*** Opening of PASSAGE ***
The combined knowledge systems may at first appear as incoherent, if one is only reading scriptures and myths like Mahabharata & Ramayana.
(Like gospels and parable's, these myths were designed to appeal to the common masses while diseminating the core understandings and philosphical theories in the best possible manner. Like any comunication expert and or an educationist would say, stories are the best way to communicate an idea or a moral.)
However, if one is able to decipher the Upanishads, The Geeta, The Advaita principles, and of course the four Vedas and their intrepretations, one may be able to understand the principle of life. If this understanding is acheived much of the intellectual struggle to understand life will be solved to a great extent.
In the case of Hinduism, it provides a vast system of knowldge that can be the basis for pursuing the quest for a full understanding. And the beauty is, that any person, irrespective of caste, religion, gender, age, qualification can pursue this knowldge system or philosophies by self motivation or under someone/gurus tutorship.
It allows and gives space to a vast and varied discipline's to be debated and discussed in an open and free intellectual environment. In other words a suitable environment for heterogenuity in the thought processes, - can be called as a range of intellectual ability.
There is no rigidity in the thought processes as one encounters in other religions for example in the Abrahamic religions where the notions are streamlined, and some allowance for stray thoughts are given, but no one is allowed to think from an completely different or opposite view-point or perspective.
Therefore the beauty of Hinduism lies in its essence, however contradictory and incoherent the outside structure appears to an outsider.
So, acheiving the impossible is above expectation and thats what we need to celebrate.
*** Close of PASSAGE ***
*** Opening of GIVEN INFORMATION ***
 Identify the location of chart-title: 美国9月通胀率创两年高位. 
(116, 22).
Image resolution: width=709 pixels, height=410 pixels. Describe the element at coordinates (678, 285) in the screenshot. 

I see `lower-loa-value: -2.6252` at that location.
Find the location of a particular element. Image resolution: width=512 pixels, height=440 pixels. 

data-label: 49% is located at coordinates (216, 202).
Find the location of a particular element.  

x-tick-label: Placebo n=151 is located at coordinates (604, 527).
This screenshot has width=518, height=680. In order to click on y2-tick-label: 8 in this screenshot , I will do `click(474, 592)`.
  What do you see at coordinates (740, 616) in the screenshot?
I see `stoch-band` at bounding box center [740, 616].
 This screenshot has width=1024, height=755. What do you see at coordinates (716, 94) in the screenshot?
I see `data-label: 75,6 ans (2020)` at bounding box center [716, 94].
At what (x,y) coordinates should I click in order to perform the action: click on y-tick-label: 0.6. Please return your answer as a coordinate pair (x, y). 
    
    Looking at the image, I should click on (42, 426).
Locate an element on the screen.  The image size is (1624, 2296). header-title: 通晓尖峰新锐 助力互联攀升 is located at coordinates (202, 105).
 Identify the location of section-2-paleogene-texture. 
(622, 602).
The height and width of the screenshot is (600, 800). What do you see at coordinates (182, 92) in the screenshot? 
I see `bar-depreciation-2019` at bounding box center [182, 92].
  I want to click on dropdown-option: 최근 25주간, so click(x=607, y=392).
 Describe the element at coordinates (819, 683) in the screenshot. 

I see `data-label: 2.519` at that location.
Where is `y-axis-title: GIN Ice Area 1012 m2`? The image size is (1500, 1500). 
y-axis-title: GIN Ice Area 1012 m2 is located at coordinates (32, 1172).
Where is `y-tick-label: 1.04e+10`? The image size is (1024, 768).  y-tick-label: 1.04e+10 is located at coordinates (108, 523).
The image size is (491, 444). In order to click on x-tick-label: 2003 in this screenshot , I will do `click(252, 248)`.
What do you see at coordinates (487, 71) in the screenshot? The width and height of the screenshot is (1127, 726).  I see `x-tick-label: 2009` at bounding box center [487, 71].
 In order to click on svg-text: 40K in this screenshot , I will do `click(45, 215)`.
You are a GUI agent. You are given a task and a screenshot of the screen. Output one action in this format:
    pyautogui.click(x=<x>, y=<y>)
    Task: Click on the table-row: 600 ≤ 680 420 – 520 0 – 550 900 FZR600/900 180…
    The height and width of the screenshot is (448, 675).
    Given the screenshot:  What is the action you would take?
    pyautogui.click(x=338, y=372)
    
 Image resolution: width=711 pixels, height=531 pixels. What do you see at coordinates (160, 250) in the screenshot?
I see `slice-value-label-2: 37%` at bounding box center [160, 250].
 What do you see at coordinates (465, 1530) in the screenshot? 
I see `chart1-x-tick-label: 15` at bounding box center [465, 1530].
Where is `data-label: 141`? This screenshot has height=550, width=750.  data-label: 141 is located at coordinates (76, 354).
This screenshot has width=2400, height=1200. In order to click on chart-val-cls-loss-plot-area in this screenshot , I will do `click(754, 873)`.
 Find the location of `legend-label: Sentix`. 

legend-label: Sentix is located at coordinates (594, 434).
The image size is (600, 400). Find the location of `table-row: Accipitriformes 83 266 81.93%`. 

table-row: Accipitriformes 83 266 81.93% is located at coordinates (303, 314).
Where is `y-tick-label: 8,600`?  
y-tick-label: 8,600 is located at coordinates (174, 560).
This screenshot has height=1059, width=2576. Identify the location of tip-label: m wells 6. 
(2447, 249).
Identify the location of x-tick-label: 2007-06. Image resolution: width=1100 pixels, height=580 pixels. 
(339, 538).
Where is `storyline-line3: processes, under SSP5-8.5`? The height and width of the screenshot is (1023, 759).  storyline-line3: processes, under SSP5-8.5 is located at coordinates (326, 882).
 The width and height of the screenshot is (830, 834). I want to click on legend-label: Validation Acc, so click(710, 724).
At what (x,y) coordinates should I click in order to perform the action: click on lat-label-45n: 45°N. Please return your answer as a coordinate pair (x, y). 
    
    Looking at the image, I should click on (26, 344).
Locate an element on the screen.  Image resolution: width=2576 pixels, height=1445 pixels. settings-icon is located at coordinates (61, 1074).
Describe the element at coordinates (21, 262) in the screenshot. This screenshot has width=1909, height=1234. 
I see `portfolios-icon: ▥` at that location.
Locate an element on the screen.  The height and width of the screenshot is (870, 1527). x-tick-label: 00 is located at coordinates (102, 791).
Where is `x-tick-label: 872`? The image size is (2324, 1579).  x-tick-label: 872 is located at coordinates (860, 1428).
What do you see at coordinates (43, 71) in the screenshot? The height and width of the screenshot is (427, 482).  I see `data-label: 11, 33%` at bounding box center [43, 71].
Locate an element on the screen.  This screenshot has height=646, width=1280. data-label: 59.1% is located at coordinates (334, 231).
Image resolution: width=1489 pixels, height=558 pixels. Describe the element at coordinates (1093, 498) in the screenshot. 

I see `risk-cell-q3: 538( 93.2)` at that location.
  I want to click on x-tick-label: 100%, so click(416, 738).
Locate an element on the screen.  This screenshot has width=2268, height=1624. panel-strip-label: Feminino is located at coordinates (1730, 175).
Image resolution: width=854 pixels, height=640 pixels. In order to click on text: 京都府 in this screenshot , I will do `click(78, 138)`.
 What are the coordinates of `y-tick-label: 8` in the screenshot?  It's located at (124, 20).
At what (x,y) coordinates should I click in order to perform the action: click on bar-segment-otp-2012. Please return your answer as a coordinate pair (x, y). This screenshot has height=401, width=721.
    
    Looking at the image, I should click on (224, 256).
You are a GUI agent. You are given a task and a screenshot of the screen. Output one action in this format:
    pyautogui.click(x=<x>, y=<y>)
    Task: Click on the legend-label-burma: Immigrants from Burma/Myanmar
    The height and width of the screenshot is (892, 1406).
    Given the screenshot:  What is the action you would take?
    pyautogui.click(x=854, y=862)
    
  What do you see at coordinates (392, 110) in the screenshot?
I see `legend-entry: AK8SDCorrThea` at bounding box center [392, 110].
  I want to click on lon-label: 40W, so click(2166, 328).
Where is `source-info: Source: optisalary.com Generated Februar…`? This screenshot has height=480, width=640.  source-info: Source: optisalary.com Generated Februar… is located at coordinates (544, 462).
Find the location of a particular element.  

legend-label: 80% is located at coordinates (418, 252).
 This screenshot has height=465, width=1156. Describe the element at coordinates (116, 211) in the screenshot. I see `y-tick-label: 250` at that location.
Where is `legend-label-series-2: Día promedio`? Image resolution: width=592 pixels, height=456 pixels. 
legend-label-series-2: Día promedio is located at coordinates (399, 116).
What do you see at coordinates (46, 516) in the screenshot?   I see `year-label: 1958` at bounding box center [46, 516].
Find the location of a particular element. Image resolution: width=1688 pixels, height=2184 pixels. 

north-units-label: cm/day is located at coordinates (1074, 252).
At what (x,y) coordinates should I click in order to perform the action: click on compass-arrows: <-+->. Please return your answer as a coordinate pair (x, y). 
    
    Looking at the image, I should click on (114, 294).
*** Close of GIVEN INFORMATION ***
[REQUEST 1] Write out the part of the passage on Hinduism between "There is no" and "view-point or perspective.", inclusive.
[REQUEST 2] Decide whether each statement agrees with the passage on Hinduism, answering yes or no and quoting the deciding words: (a) Stories are presented as the best way to communicate an idea or a moral. (b) Only people of certain castes may pursue the Hindu knowledge system. (c) The Abrahamic religions are described as allowing no stray thoughts at all.

[YOUR SOLUTION 1]
There is no rigidity in the thought processes as one encounters in other religions for example in the Abrahamic religions where the notions are streamlined, and some allowance for stray thoughts are given, but no one is allowed to think from an completely different or opposite view-point or perspective.

[YOUR SOLUTION 2]
(a) Yes: "stories are the best way to communicate an idea or a moral."
(b) No: "any person, irrespective of caste, religion, gender, age, qualification can pursue this knowldge system"
(c) No: "some allowance for stray thoughts are given"